#### EXERCISE:
Locate each line in the rows below that contains the word "Instruction", and copy those lines. Case counts.

#### MATERIAL PROVIDED:
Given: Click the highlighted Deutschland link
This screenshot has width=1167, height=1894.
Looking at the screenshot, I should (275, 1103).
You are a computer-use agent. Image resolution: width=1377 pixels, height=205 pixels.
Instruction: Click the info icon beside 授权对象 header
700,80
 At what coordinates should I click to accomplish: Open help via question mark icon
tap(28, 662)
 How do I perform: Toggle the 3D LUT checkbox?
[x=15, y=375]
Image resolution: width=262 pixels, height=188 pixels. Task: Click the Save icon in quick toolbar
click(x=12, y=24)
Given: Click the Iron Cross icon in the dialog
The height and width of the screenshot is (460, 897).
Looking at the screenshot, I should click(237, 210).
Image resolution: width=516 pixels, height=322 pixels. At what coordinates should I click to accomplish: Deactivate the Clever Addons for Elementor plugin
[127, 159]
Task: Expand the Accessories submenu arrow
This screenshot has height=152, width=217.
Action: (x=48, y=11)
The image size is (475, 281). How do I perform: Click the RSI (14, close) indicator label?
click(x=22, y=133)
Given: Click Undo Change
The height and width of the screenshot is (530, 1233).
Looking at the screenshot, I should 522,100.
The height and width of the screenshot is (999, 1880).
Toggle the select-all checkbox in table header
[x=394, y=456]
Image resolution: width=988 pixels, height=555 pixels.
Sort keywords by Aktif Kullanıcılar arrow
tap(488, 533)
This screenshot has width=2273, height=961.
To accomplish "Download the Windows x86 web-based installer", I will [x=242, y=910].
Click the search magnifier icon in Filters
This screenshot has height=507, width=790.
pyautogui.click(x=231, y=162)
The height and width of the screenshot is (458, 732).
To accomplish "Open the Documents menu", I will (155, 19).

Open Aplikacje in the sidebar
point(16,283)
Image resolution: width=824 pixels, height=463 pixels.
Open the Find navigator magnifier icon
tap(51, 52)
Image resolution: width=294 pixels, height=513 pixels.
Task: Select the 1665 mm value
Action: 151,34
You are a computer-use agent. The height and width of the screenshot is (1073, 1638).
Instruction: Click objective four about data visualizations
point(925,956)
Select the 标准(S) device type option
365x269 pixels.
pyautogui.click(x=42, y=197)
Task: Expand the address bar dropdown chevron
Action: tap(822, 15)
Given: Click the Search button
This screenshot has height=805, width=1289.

#### OUTPUT FOR THIS EXERCISE:
Instruction: Click the info icon beside 授权对象 header
Instruction: Click objective four about data visualizations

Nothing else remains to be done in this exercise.